The optimal treatment for CTS remains controversial, ranging from conservative therapy to surgical intervention. Conservative management is preferred in infant with mild symptoms as an initial approach. Depending on the size and location of the obstruction, surgical approaches like resection-anastomosis or various forms of tracheoplasty may be considered. Recent studies reported that slide tracheoplasty was a preferred method for long-segmental stenosis [10,11]. And several studies demonstrated that simultaneous repair of CTS and cardiac anomalies is a reasonable surgical approach [12,13]. But staged correction may be considered in infants with long-segment CTS and complex cardiac anomalies because those still remain difficult to treat [5].
Tracheal bronchus is a relatively common airway anomaly.
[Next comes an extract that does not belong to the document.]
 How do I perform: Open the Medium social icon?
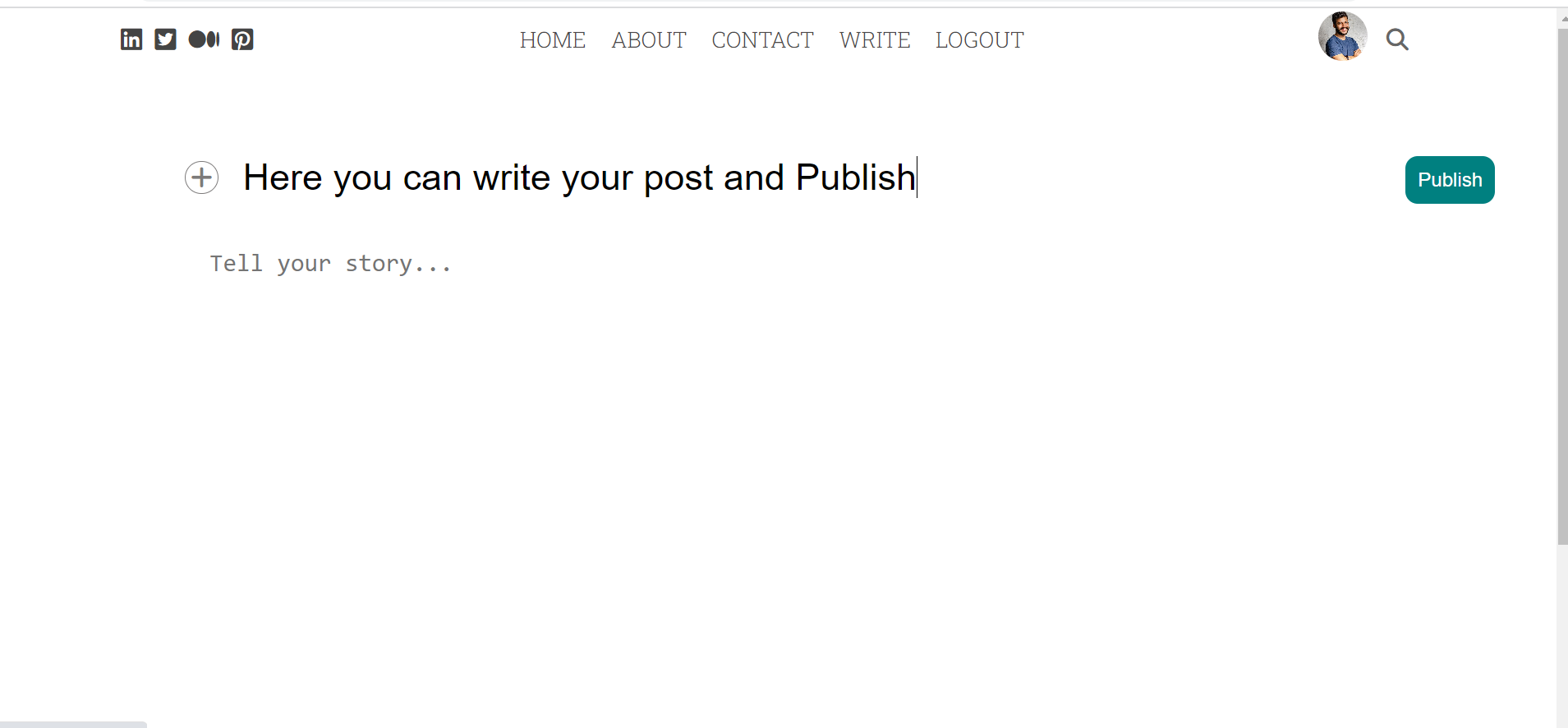pyautogui.click(x=204, y=39)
The incidence of tracheal bronchus is approximately 2% [6]. Tracheal bronchus may be asymptomatic or may result in recurrent infections due to the retention of secretions. An anomalous RUL bronchus originating from the trachea, at the level of or above the carina, also increases the risk of complications following ETT intubation. If the ETT insertion is very deep, the retention of secretions and obstruction of the tracheal bronchus by the ETT can contribute to RUL atelectasis. Similar problems have been reported in patients with tracheal bronchus undergoing intubation for anesthesia [14,15].
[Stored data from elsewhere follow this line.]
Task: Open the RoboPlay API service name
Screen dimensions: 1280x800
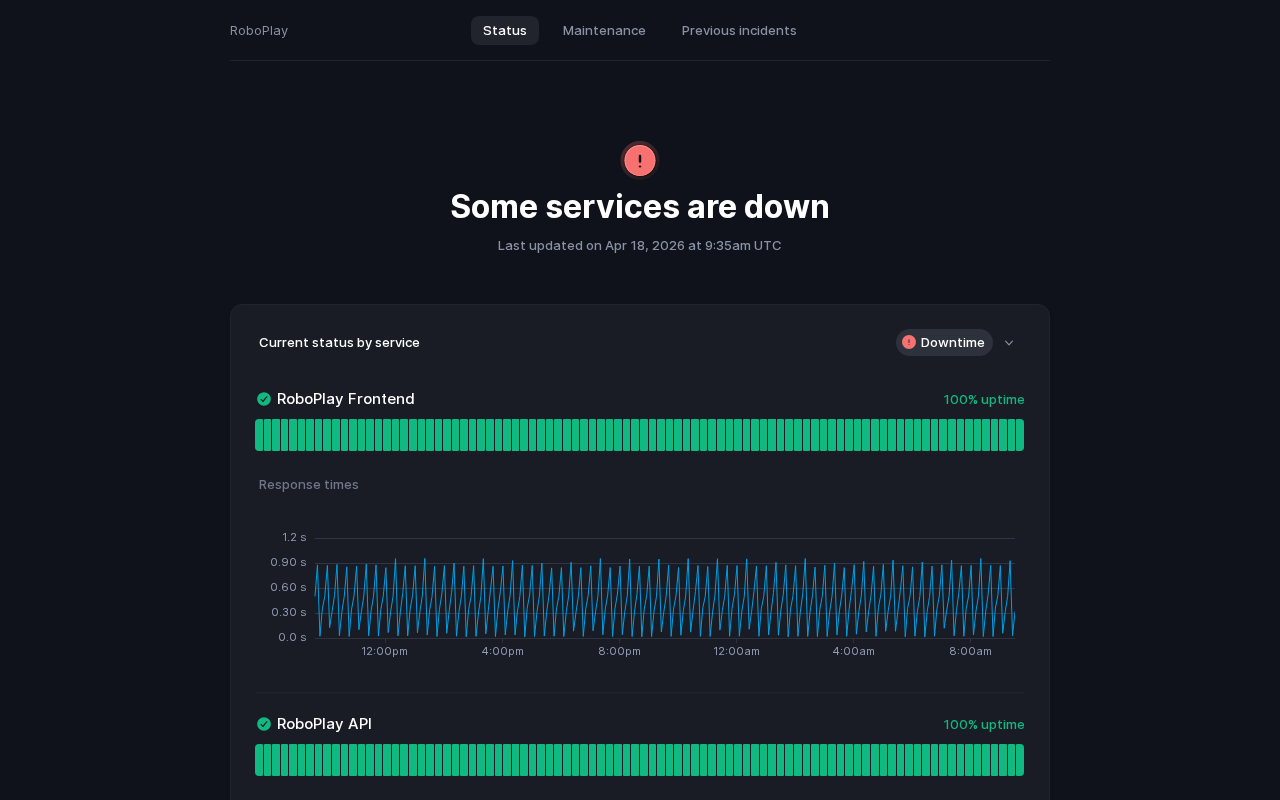Action: point(324,724)
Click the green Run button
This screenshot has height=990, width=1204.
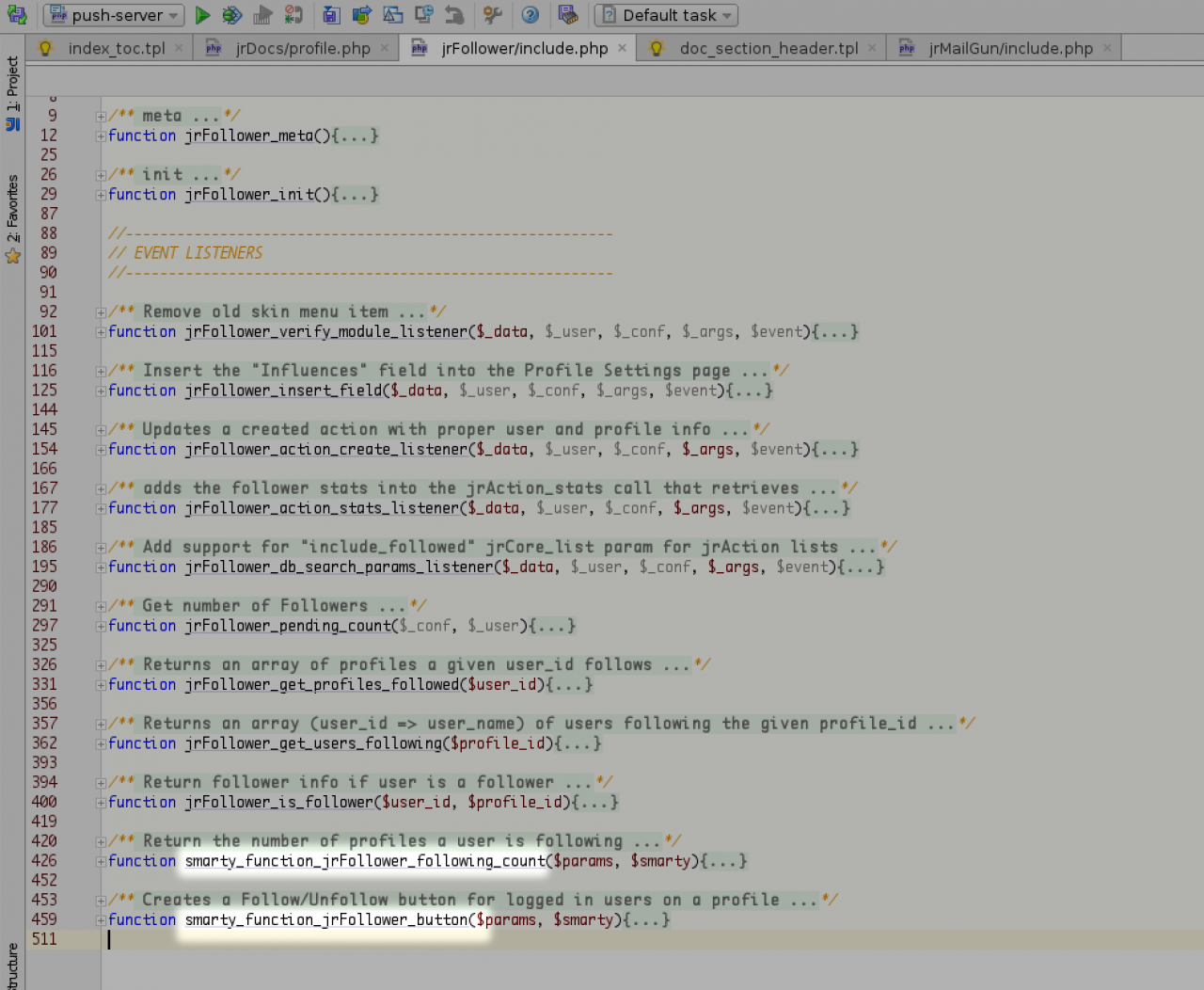point(202,15)
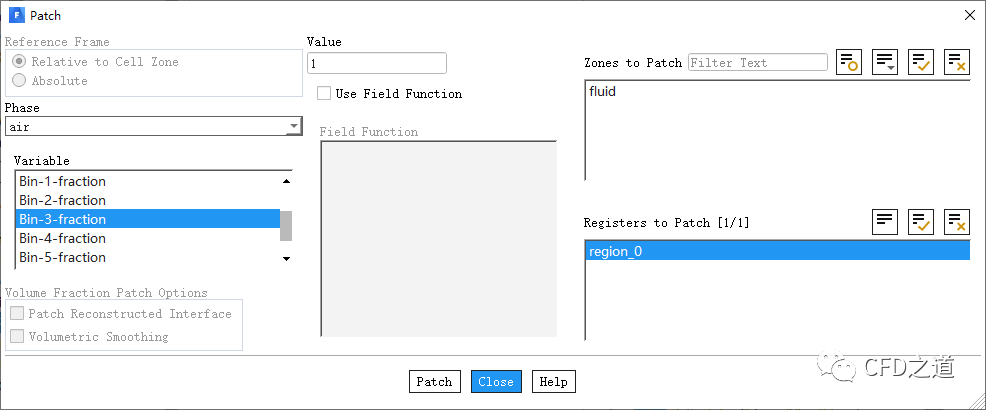Enable the Use Field Function checkbox
986x410 pixels.
pyautogui.click(x=324, y=93)
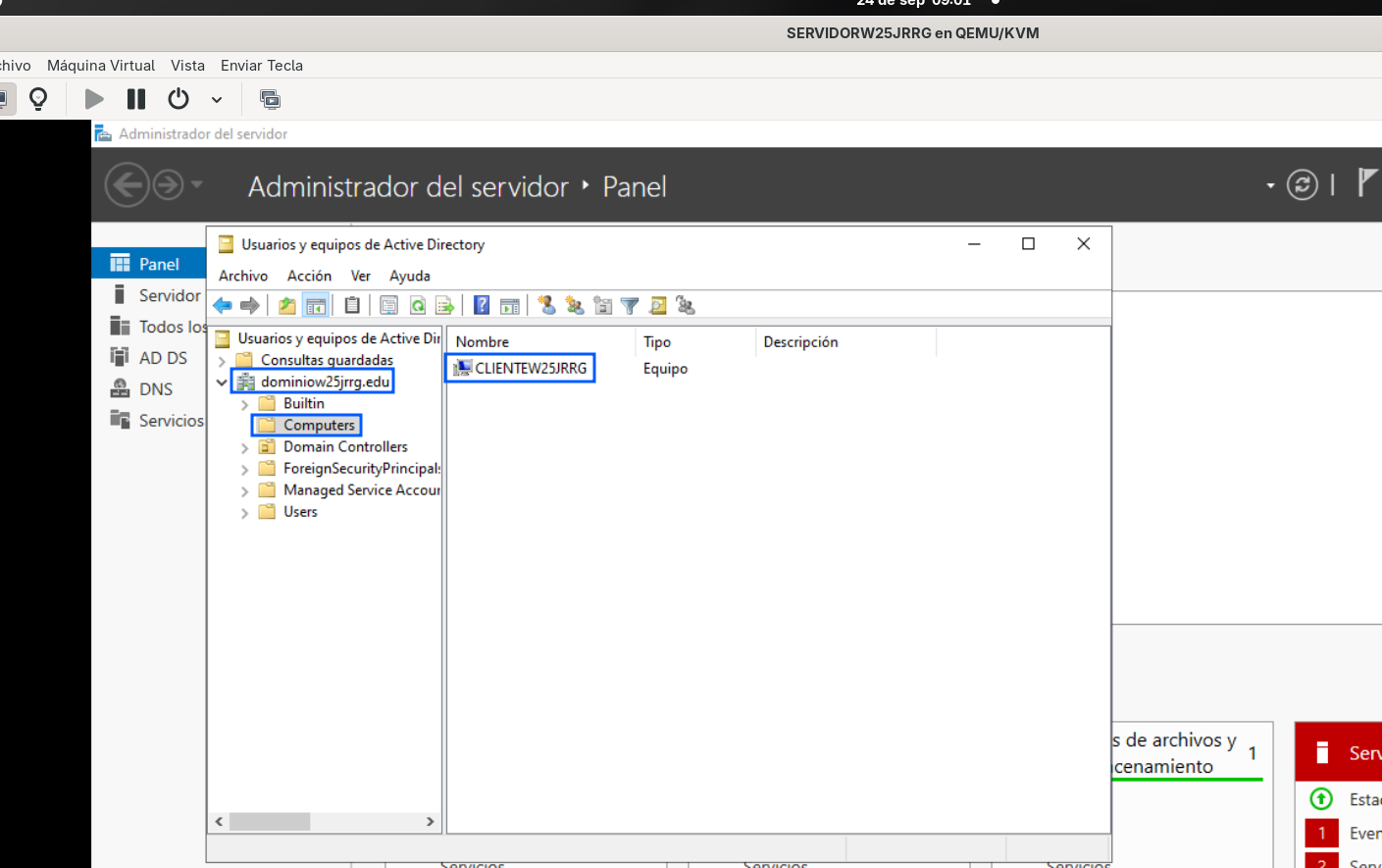Select the CLIENTEW25JRRG computer entry

pyautogui.click(x=531, y=368)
In our case, congenital tracheal anomalies accompanying CHD resulted in severe airway obstruction and atelectasis during postoperative intensive care. The patient's airway, being very small in diameter, was most vulnerable to further stenosis in the event of a careless minor injury. Airway manipulation, mucosal edema, and inflammation associated with cardiac surgery may also influence the luminal narrowing of trachea. Nevertheless, we performed surgical treatment with staged manner because preoperative expected CPB duration would be long and the patient had long-segment CTS with CHD. But concomitant repair of CTS and CHD should be considered as alternative method. RUL atelectasis could have occurred due to incorrect positioning of ETT and accumulation of secretions. When dealing with a patient with CTS during the perioperative period, one should keep in mind that a serious deterioration of the stenotic airway may occur, even if the stenotic lesion had not been severe enough to be treated in the preoperative period. Also, special attention should be paid to the position of the ETT using chest x-ray or fiberoptic bronchoscopy, especially if the patient has CTS associated with tracheal bronchus.
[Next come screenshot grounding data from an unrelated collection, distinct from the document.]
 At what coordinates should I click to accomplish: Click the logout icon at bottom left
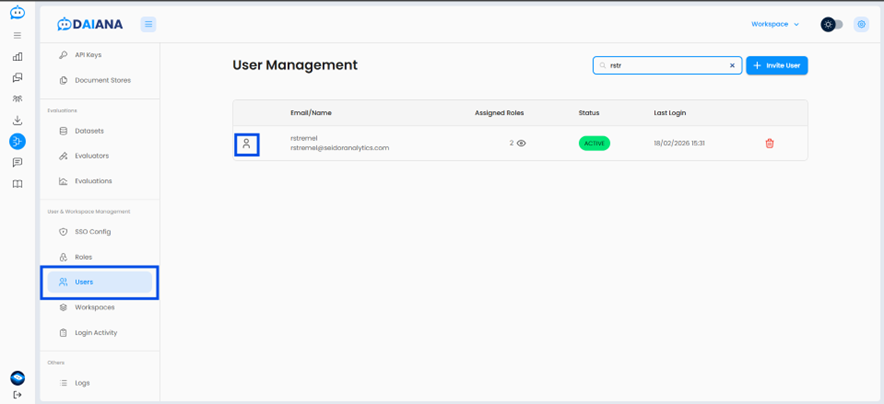click(17, 395)
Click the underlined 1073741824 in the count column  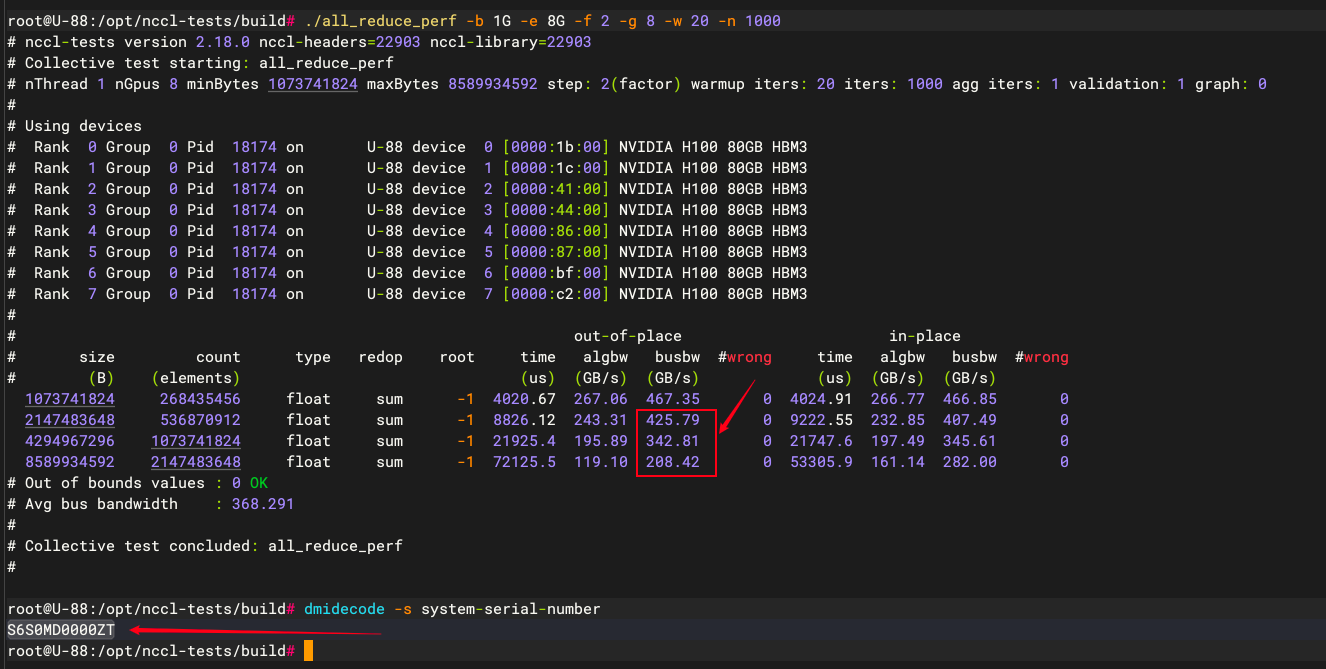[195, 441]
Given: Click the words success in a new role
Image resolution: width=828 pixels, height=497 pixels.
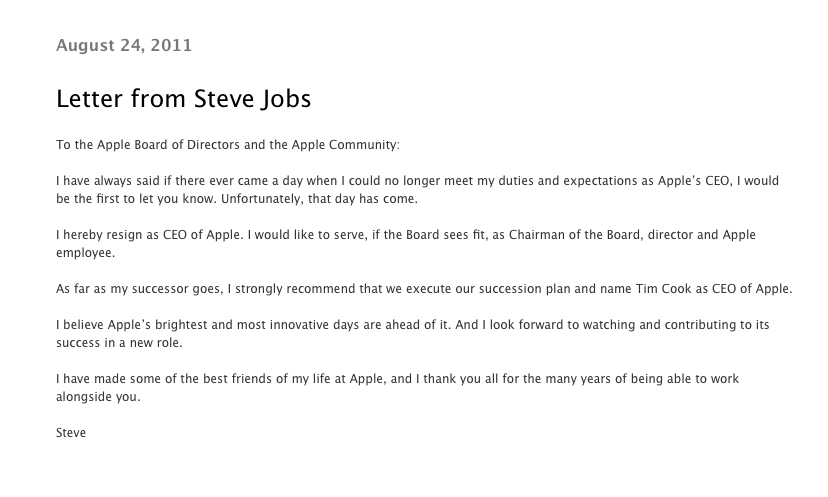Looking at the screenshot, I should (x=119, y=343).
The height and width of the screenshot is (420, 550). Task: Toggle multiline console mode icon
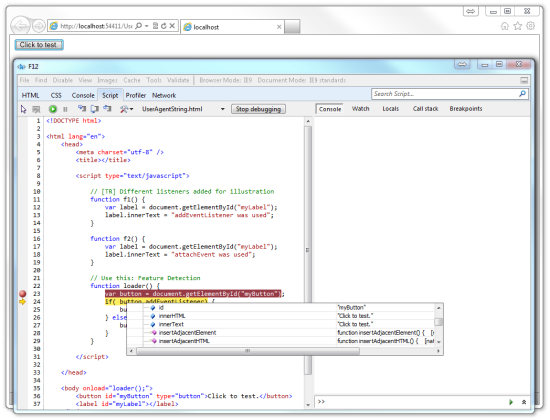coord(524,402)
In summary, CTS with CHD can complicate the routine care of infants in the operating room and the ICU. Infants with significant obstructive airway symptoms require urgent attention. Early recognition and prompt diagnosis of acute airway obstruction may prevent complications associated with airway anomalies. Further, it is very important to select an appropriate surgical procedure and optimal timing for the treatment of CTS associated with CHD.
Acknowledgements
This work was supported by clinical research grant from Pusan National University Hospital 2010.